[Pixel coordinate grounding data]
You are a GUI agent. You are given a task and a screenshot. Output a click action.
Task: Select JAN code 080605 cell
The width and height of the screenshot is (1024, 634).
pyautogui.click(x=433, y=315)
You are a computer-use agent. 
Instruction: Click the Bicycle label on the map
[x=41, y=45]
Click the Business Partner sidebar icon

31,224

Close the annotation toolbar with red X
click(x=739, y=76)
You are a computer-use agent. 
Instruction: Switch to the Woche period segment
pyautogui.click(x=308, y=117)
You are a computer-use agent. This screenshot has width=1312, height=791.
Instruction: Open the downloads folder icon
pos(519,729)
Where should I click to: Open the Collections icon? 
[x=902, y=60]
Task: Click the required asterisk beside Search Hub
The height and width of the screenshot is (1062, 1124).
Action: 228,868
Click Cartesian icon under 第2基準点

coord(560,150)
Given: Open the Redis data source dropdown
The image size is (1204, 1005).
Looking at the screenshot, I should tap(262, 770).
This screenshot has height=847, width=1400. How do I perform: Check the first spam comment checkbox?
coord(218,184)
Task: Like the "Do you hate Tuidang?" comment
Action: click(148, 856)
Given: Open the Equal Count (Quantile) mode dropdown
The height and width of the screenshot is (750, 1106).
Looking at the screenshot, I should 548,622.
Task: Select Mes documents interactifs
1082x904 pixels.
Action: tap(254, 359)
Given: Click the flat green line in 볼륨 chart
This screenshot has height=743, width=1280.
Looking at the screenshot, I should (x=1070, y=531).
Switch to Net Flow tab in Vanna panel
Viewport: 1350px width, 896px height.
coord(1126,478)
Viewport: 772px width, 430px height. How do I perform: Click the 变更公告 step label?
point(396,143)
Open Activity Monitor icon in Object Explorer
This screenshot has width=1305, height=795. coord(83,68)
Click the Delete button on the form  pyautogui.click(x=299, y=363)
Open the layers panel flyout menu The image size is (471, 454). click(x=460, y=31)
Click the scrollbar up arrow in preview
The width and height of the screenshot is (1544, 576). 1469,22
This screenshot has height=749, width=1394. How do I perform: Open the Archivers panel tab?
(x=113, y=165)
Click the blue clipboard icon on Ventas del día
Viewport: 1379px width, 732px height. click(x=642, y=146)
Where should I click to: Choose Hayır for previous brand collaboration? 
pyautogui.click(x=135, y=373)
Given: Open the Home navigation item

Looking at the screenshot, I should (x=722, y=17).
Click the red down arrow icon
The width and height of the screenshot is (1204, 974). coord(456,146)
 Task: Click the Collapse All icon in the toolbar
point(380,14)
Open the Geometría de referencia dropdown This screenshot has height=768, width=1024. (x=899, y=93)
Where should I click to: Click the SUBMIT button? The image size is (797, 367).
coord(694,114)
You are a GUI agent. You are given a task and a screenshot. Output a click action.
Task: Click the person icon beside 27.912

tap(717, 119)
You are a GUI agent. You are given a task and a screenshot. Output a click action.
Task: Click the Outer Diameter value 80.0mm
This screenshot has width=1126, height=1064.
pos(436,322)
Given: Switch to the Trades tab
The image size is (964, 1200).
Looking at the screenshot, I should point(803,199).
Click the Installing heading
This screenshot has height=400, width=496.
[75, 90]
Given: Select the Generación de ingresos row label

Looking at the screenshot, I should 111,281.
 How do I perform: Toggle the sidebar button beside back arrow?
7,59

● **Task objective**: Say how many lines in the entries above contain the string "dropdown", offering no other words.

● **Result**: 3